WHAT TO PRODUCE> Nothing in the data may be omitted; output it all verbatim.

SOURCE DATA>

——

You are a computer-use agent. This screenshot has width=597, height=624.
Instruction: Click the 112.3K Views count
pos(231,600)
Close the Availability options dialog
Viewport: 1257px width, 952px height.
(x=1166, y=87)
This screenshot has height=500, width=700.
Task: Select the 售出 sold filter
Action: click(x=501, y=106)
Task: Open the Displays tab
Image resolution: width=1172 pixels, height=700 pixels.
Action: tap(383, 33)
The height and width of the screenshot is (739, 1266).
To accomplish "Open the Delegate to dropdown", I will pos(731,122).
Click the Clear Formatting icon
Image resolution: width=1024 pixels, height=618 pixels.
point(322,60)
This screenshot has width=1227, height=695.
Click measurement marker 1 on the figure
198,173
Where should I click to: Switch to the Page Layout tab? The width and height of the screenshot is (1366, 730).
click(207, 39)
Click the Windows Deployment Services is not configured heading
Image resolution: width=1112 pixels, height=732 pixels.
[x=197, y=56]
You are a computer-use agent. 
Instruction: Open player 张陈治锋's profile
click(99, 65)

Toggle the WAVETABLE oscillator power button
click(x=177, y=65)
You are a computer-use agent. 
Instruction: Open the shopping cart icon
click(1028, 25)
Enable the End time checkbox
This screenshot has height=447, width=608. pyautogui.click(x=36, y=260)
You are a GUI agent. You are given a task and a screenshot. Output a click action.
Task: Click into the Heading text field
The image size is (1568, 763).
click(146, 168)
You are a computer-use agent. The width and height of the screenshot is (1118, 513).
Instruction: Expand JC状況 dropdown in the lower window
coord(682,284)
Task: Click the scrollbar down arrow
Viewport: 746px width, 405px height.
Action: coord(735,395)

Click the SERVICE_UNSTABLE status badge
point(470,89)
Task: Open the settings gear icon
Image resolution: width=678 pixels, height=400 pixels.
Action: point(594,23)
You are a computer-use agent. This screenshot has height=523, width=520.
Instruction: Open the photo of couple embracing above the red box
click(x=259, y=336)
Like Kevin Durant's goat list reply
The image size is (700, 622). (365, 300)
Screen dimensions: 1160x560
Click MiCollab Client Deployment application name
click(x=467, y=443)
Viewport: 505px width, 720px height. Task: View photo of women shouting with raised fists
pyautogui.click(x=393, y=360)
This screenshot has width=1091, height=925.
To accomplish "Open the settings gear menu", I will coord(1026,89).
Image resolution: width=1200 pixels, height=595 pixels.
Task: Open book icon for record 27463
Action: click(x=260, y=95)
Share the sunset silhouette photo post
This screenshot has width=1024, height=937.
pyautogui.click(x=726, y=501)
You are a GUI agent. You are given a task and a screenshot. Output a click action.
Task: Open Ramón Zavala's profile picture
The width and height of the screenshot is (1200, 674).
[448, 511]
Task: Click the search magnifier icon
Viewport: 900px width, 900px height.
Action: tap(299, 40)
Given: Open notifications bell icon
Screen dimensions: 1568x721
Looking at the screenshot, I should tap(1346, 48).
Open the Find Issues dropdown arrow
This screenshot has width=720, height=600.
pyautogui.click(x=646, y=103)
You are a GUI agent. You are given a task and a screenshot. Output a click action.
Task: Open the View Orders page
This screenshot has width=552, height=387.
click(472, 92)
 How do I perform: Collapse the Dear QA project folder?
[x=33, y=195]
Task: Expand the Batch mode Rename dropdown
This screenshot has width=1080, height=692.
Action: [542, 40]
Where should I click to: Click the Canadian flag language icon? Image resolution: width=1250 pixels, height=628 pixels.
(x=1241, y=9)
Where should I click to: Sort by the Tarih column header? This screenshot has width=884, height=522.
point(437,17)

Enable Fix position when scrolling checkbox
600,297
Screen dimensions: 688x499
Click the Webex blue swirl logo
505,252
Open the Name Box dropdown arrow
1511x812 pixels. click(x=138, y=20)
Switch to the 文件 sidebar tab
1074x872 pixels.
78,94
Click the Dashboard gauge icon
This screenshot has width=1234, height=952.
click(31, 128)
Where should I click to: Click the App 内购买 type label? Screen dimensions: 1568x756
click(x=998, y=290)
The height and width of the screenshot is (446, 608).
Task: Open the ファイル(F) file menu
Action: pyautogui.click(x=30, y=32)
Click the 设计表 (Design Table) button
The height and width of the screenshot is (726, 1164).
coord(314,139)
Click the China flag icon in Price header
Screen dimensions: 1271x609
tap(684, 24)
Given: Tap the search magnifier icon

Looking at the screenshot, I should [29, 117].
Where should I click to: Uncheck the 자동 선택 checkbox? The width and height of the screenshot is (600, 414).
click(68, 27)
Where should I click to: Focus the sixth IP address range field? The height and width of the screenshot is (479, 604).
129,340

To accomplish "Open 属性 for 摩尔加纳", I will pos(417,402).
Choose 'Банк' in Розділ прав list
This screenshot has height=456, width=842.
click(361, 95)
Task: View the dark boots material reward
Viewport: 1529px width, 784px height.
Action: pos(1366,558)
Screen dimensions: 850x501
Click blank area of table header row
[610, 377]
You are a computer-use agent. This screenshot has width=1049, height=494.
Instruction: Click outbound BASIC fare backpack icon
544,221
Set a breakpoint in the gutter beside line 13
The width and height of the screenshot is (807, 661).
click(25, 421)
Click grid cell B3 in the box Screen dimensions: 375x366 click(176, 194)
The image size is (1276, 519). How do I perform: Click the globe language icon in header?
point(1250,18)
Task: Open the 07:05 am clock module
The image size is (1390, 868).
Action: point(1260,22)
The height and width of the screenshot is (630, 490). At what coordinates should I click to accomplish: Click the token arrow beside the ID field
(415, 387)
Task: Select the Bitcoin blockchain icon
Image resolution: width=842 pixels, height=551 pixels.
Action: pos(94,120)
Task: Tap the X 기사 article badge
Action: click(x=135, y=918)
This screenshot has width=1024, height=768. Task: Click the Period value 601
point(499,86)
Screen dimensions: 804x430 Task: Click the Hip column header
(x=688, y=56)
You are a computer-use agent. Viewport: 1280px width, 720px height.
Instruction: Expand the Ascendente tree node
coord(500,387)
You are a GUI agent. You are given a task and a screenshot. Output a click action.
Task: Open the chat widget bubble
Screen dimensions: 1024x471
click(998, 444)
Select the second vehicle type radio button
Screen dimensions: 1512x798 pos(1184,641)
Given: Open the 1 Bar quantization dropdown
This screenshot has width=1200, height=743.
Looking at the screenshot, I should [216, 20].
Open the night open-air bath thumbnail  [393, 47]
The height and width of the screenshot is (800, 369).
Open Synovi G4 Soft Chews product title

——

THE COMPLETED TASK>
You are a computer-use agent. This screenshot has width=597, height=624.
Instruction: Click the 112.3K Views count
pos(231,600)
Close the Availability options dialog
Viewport: 1257px width, 952px height.
(x=1166, y=87)
This screenshot has height=500, width=700.
Task: Select the 售出 sold filter
Action: click(x=501, y=106)
Task: Open the Displays tab
Image resolution: width=1172 pixels, height=700 pixels.
Action: tap(383, 33)
The height and width of the screenshot is (739, 1266).
To accomplish "Open the Delegate to dropdown", I will pos(731,122).
Click the Clear Formatting icon
Image resolution: width=1024 pixels, height=618 pixels.
point(322,60)
This screenshot has width=1227, height=695.
Click measurement marker 1 on the figure
198,173
Where should I click to: Switch to the Page Layout tab? The width and height of the screenshot is (1366, 730).
click(207, 39)
Click the Windows Deployment Services is not configured heading
Image resolution: width=1112 pixels, height=732 pixels.
[x=197, y=56]
You are a computer-use agent. 
Instruction: Open player 张陈治锋's profile
click(99, 65)

Toggle the WAVETABLE oscillator power button
click(x=177, y=65)
You are a computer-use agent. 
Instruction: Open the shopping cart icon
click(1028, 25)
Enable the End time checkbox
This screenshot has height=447, width=608. pyautogui.click(x=36, y=260)
You are a GUI agent. You are given a task and a screenshot. Output a click action.
Task: Click into the Heading text field
The image size is (1568, 763).
click(146, 168)
You are a computer-use agent. The width and height of the screenshot is (1118, 513).
Instruction: Expand JC状況 dropdown in the lower window
coord(682,284)
Task: Click the scrollbar down arrow
Viewport: 746px width, 405px height.
Action: coord(735,395)

Click the SERVICE_UNSTABLE status badge
point(470,89)
Task: Open the settings gear icon
Image resolution: width=678 pixels, height=400 pixels.
Action: point(594,23)
You are a computer-use agent. This screenshot has height=523, width=520.
Instruction: Open the photo of couple embracing above the red box
click(x=259, y=336)
Like Kevin Durant's goat list reply
The image size is (700, 622). (365, 300)
Screen dimensions: 1160x560
Click MiCollab Client Deployment application name
click(x=467, y=443)
Viewport: 505px width, 720px height. Task: View photo of women shouting with raised fists
pyautogui.click(x=393, y=360)
This screenshot has width=1091, height=925.
To accomplish "Open the settings gear menu", I will coord(1026,89).
Image resolution: width=1200 pixels, height=595 pixels.
Task: Open book icon for record 27463
Action: click(x=260, y=95)
Share the sunset silhouette photo post
This screenshot has width=1024, height=937.
pyautogui.click(x=726, y=501)
You are a GUI agent. You are given a task and a screenshot. Output a click action.
Task: Open Ramón Zavala's profile picture
The width and height of the screenshot is (1200, 674).
[448, 511]
Task: Click the search magnifier icon
Viewport: 900px width, 900px height.
Action: tap(299, 40)
Given: Open notifications bell icon
Screen dimensions: 1568x721
Looking at the screenshot, I should tap(1346, 48).
Open the Find Issues dropdown arrow
This screenshot has width=720, height=600.
pyautogui.click(x=646, y=103)
You are a GUI agent. You are given a task and a screenshot. Output a click action.
Task: Open the View Orders page
This screenshot has width=552, height=387.
click(472, 92)
 How do I perform: Collapse the Dear QA project folder?
[x=33, y=195]
Task: Expand the Batch mode Rename dropdown
This screenshot has width=1080, height=692.
Action: [542, 40]
Where should I click to: Click the Canadian flag language icon? Image resolution: width=1250 pixels, height=628 pixels.
(x=1241, y=9)
Where should I click to: Sort by the Tarih column header? This screenshot has width=884, height=522.
point(437,17)

Enable Fix position when scrolling checkbox
600,297
Screen dimensions: 688x499
Click the Webex blue swirl logo
505,252
Open the Name Box dropdown arrow
1511x812 pixels. click(x=138, y=20)
Switch to the 文件 sidebar tab
1074x872 pixels.
78,94
Click the Dashboard gauge icon
This screenshot has width=1234, height=952.
click(31, 128)
Where should I click to: Click the App 内购买 type label? Screen dimensions: 1568x756
click(x=998, y=290)
The height and width of the screenshot is (446, 608).
Task: Open the ファイル(F) file menu
Action: pyautogui.click(x=30, y=32)
Click the 设计表 (Design Table) button
The height and width of the screenshot is (726, 1164).
coord(314,139)
Click the China flag icon in Price header
Screen dimensions: 1271x609
tap(684, 24)
Given: Tap the search magnifier icon

Looking at the screenshot, I should [29, 117].
Where should I click to: Uncheck the 자동 선택 checkbox? The width and height of the screenshot is (600, 414).
click(68, 27)
Where should I click to: Focus the sixth IP address range field? The height and width of the screenshot is (479, 604).
129,340

To accomplish "Open 属性 for 摩尔加纳", I will pos(417,402).
Choose 'Банк' in Розділ прав list
This screenshot has height=456, width=842.
click(361, 95)
Task: View the dark boots material reward
Viewport: 1529px width, 784px height.
Action: pos(1366,558)
Screen dimensions: 850x501
Click blank area of table header row
[610, 377]
You are a computer-use agent. This screenshot has width=1049, height=494.
Instruction: Click outbound BASIC fare backpack icon
544,221
Set a breakpoint in the gutter beside line 13
The width and height of the screenshot is (807, 661).
click(25, 421)
Click grid cell B3 in the box Screen dimensions: 375x366 click(176, 194)
The image size is (1276, 519). How do I perform: Click the globe language icon in header?
point(1250,18)
Task: Open the 07:05 am clock module
The image size is (1390, 868).
Action: point(1260,22)
The height and width of the screenshot is (630, 490). At what coordinates should I click to accomplish: Click the token arrow beside the ID field
(415, 387)
Task: Select the Bitcoin blockchain icon
Image resolution: width=842 pixels, height=551 pixels.
Action: pos(94,120)
Task: Tap the X 기사 article badge
Action: click(x=135, y=918)
This screenshot has width=1024, height=768. Task: Click the Period value 601
point(499,86)
Screen dimensions: 804x430 Task: Click the Hip column header
(x=688, y=56)
You are a computer-use agent. Viewport: 1280px width, 720px height.
Instruction: Expand the Ascendente tree node
coord(500,387)
You are a GUI agent. You are given a task and a screenshot. Output a click action.
Task: Open the chat widget bubble
Screen dimensions: 1024x471
click(998, 444)
Select the second vehicle type radio button
Screen dimensions: 1512x798 pos(1184,641)
Given: Open the 1 Bar quantization dropdown
This screenshot has width=1200, height=743.
Looking at the screenshot, I should [216, 20].
Open the night open-air bath thumbnail  [393, 47]
The height and width of the screenshot is (800, 369).
Open Synovi G4 Soft Chews product title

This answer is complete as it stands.